"It was Candace's decision and she felt she needed to get her body 100 percent healthy," Toler told Doug Feinberg of The Associated Press. "She wanted to be the best she could be for herself and the team. What we're doing is supporting her in that decision."
Parker, who turns 29 on April 19, averaged 19.4 points, 7.1 rebounds and 4.3 assists per game last season. She is a three-time All-Star and five-time All-WNBA selection and has been the foundational star for the Sparks since arriving as the first pick in the 2008 draft.
In addition to her Sparks commitment, Parker also plays for Russian Premier League club UMMC Ekaterinburg. Like many of her peers, the overseas commitment creates an onerous schedule that more and more stars have considered scaling back.
Phoenix Mercury guard Diana Taurasi, Parker's teammate on UMMC, already announced she would sit out the 2015 season due to fatigue. For Taurasi, the decision was largely financial. UMMC, which pays the seven-time All-Star $1.5 million per season, told Taurasi it would prefer she scaled back her schedule to stay healthy.
"Since 2004, when I started professional basketball, it has been a cycle, a cycle that I have enjoyed so much," Taurasi told Kate Fagan of espnW.com. "With my team in Russia, a conversation began about making sure I'm at an elite level for a long time with them.

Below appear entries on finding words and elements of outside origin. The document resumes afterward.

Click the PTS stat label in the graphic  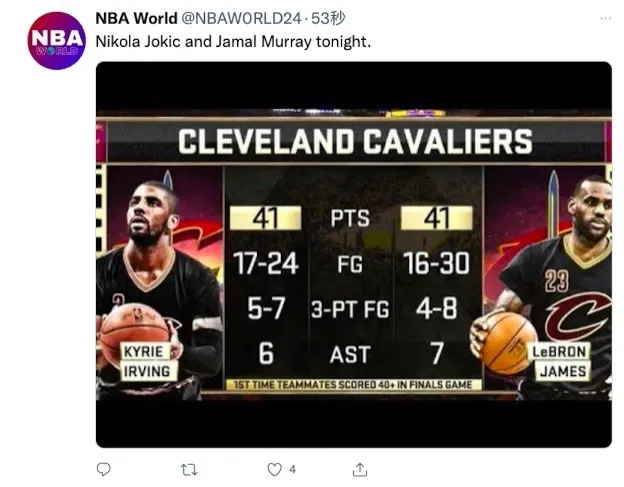pyautogui.click(x=352, y=218)
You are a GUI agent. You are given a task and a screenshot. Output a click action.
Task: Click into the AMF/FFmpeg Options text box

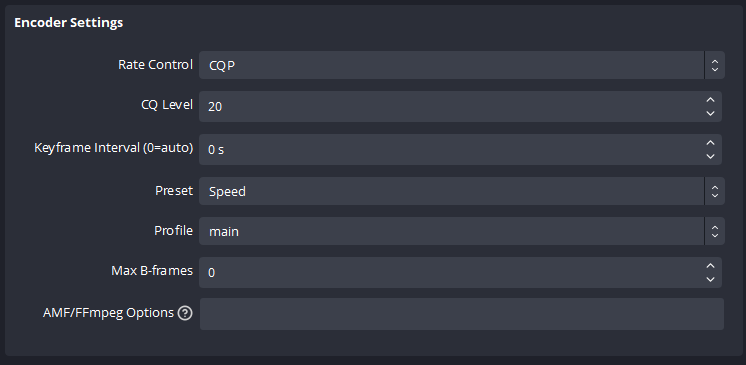point(461,314)
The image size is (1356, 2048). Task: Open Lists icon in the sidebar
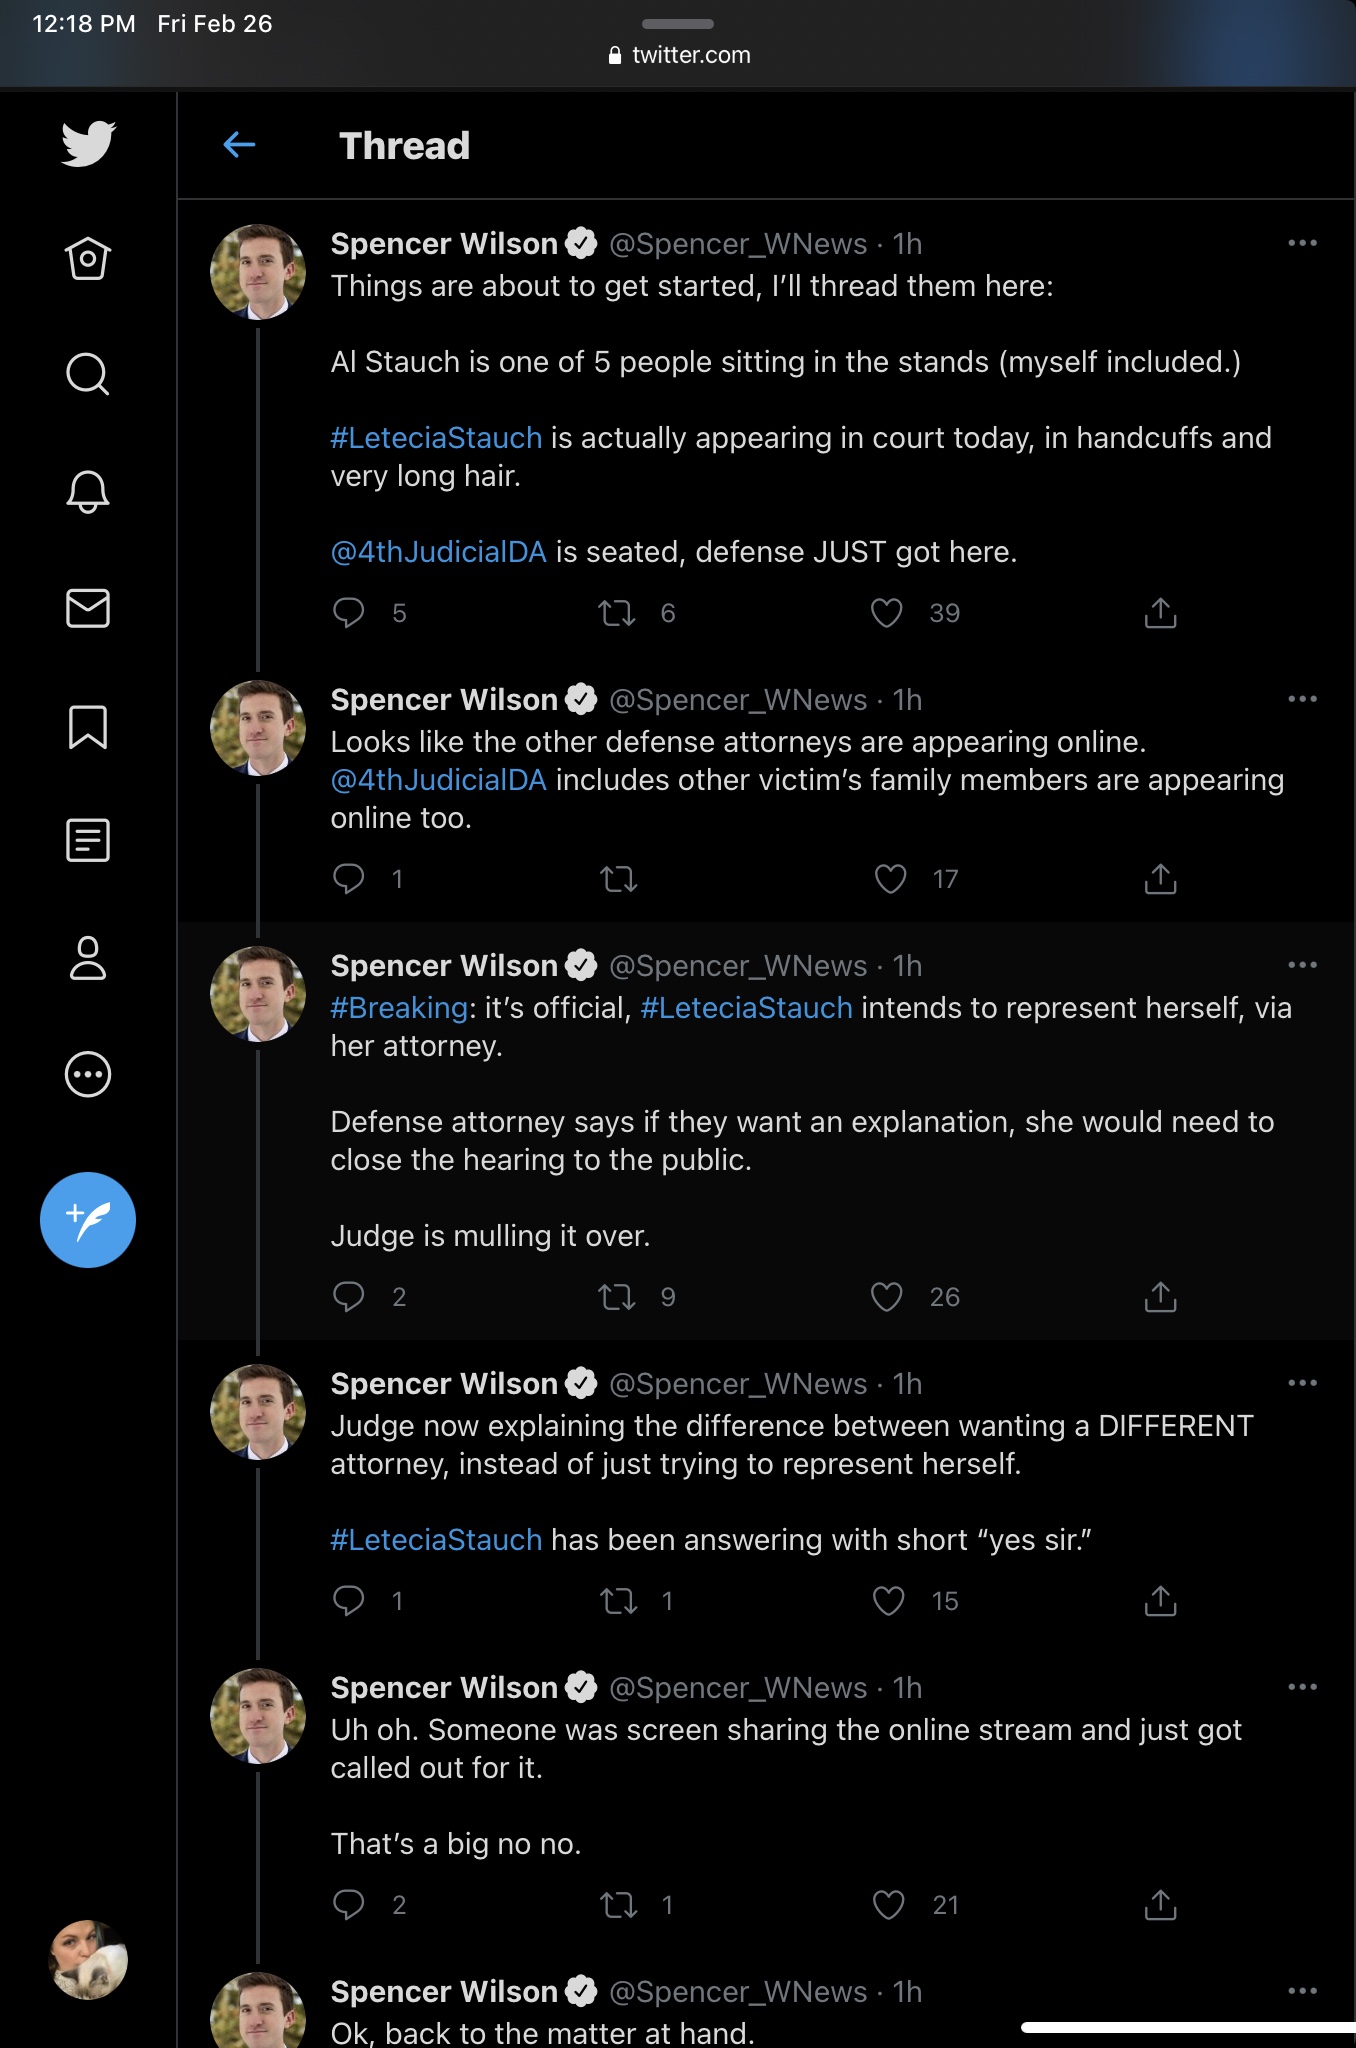[x=88, y=840]
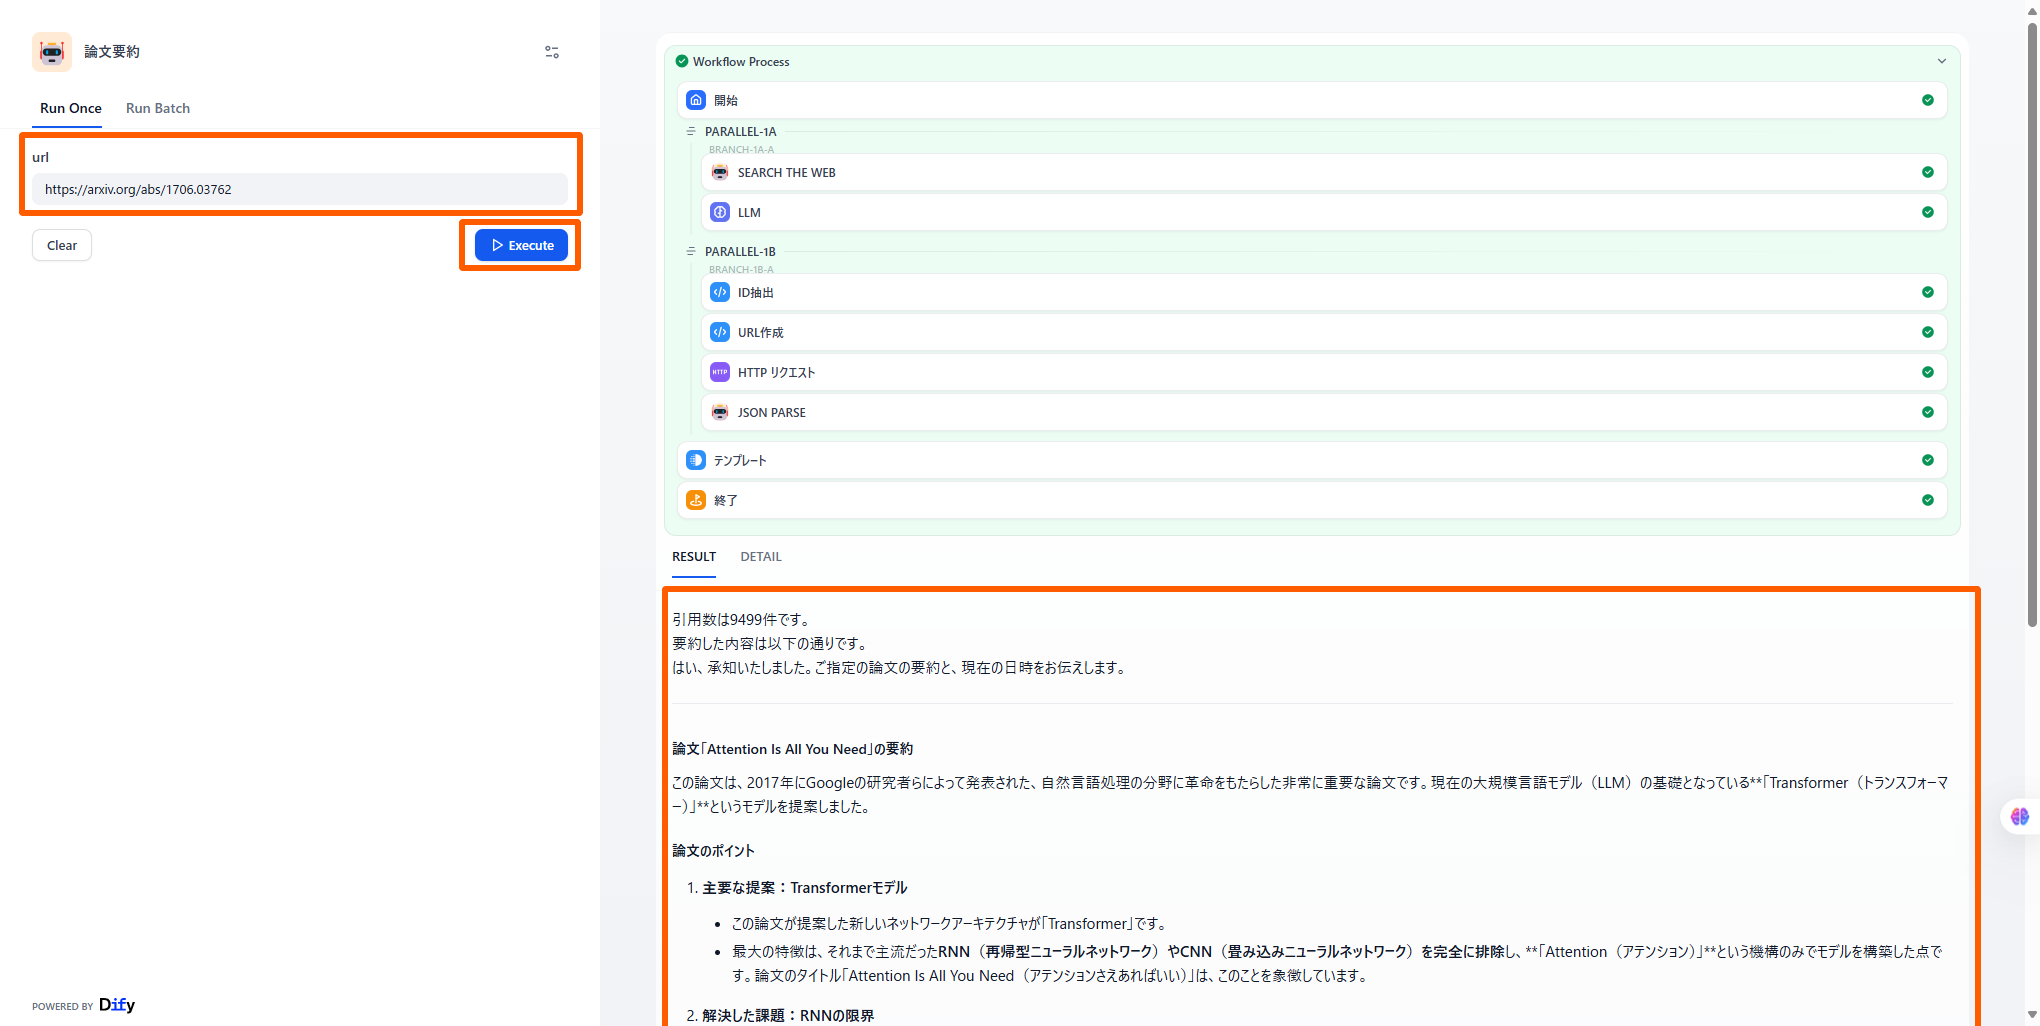The width and height of the screenshot is (2040, 1026).
Task: Collapse the PARALLEL-1B group
Action: click(x=691, y=252)
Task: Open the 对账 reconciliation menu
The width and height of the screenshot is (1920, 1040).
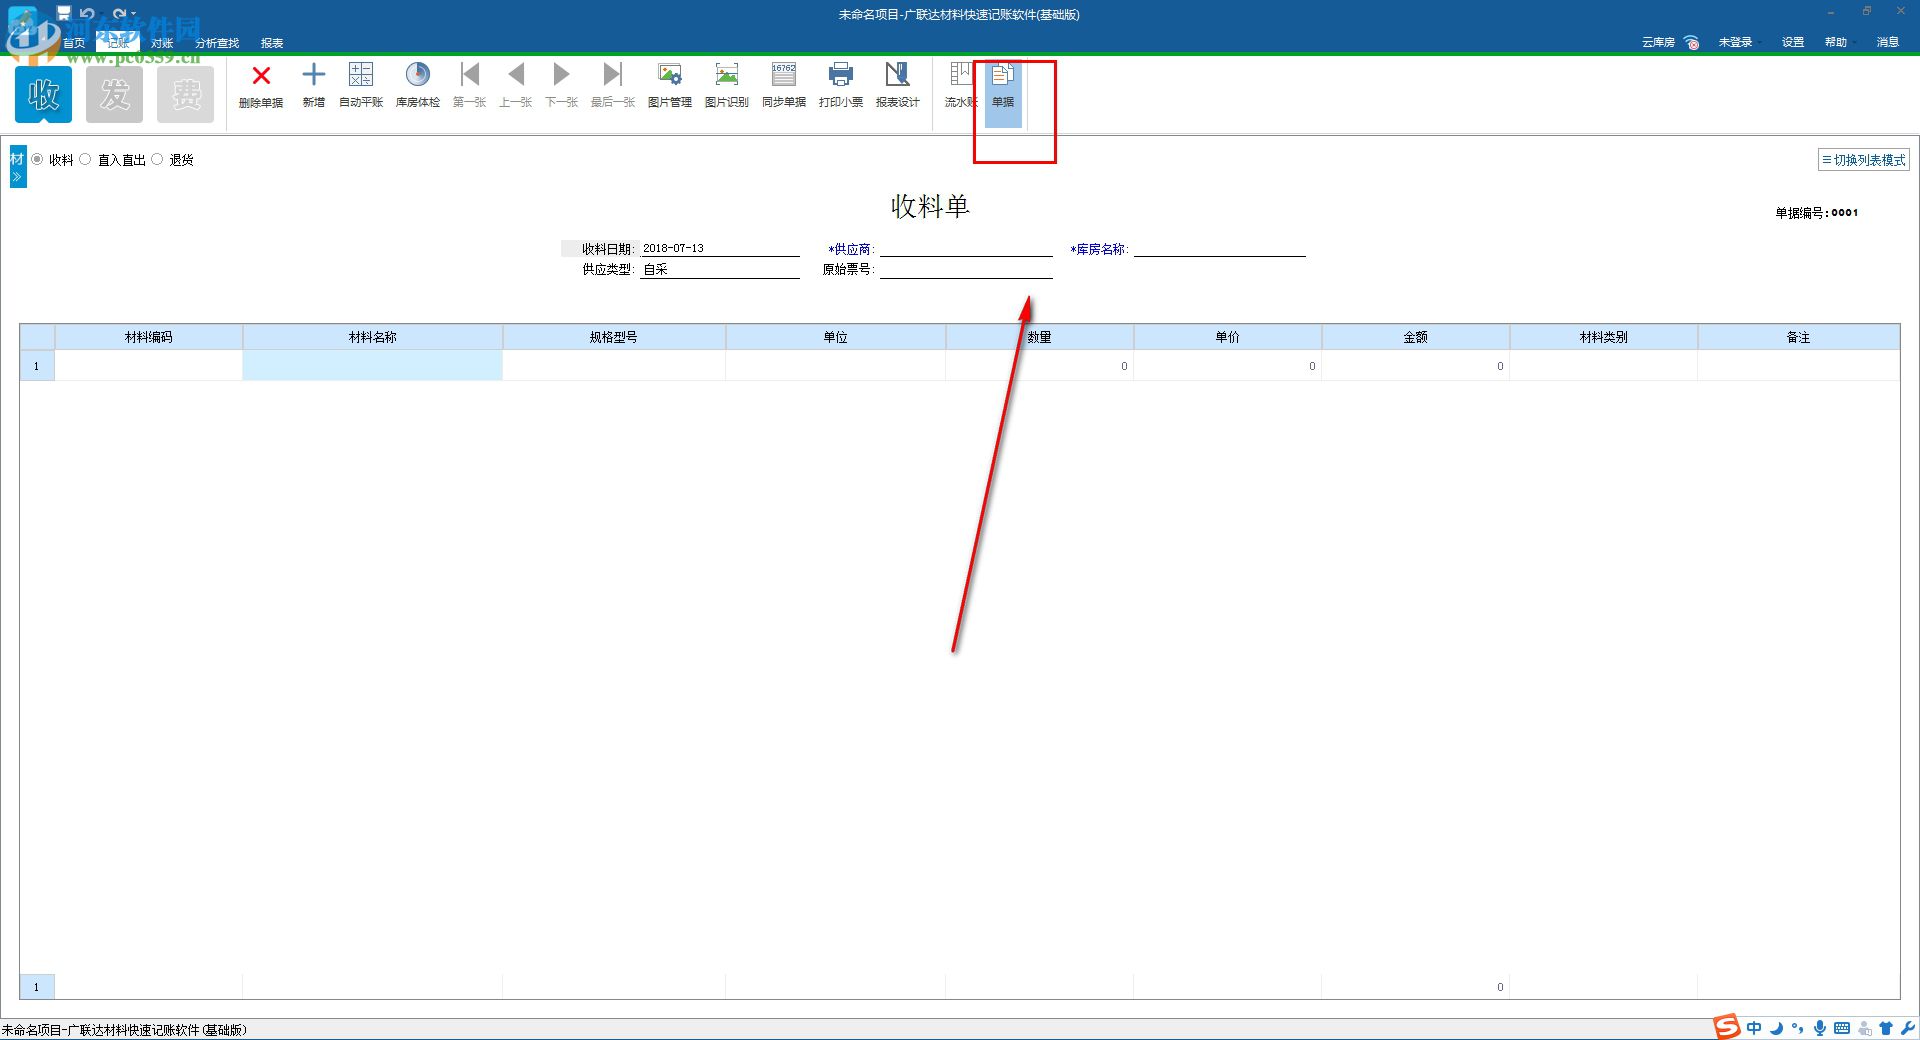Action: (162, 43)
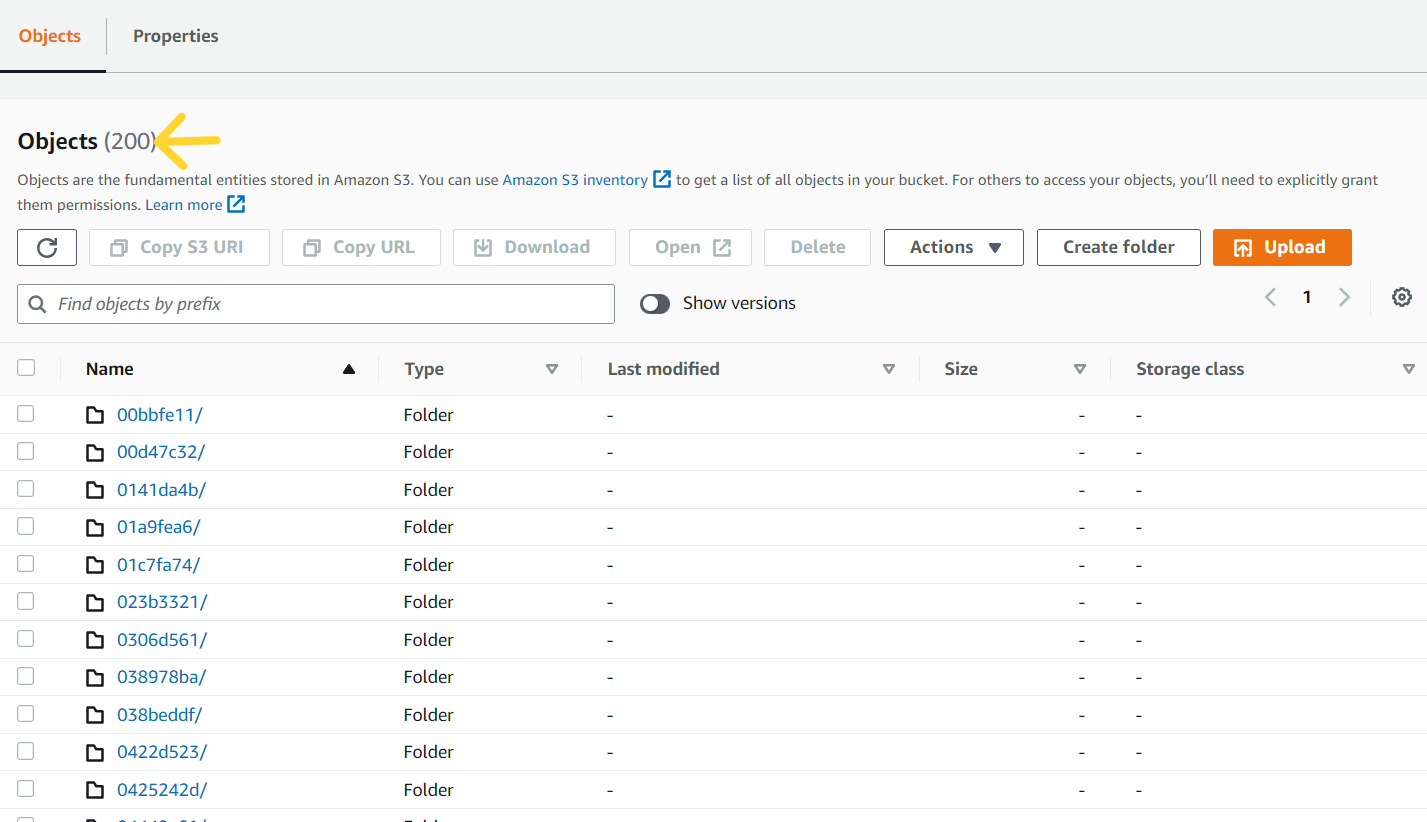
Task: Open the Storage class filter dropdown
Action: click(1410, 368)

I put everything on the table and weighed all my options and made the best decision."
UMMC pays Parker $1.2 million per season, according to a 2011 report by Melissa Rohlin of the Los Angeles Times. By contrast, the WNBA maxes out player salaries at $107,000. Unlike Taurasi, though, Parker said she's not being financially incentivized and currently plans to return to the Sparks at some point in 2015.
"Candace told me this is not a financial decision," Toler told Feinberg. "She told me she's not getting paid at all (by her Russian club). She feels she would like to play 100 percent healthy and be the best she could be to have an opportunity to win a championship."
Regardless of her motivation, the decisions by Parker and Taurasi set up a potential issue in the short and long term. Despite financial backing from the NBA, the WNBA simply does not earn enough revenue to compete financially with overseas clubs.
Six teams have folded since the league's inception, including the Houston Comets, who have a record four WNBA championships. Ownership issues nearly cost the league the Sparks until a group backed by Magic Johnson swooped in and purchased the team.
With overseas teams able to offer 10-15 times as much money as WNBA franchises, it will be interesting to see how many players like Taurasi and Parker follow suit. Young players who need to market themselves to the United States fanbase will likely continue to play in the WNBA, but resting during the season is becoming a trend for veterans with already established resumes.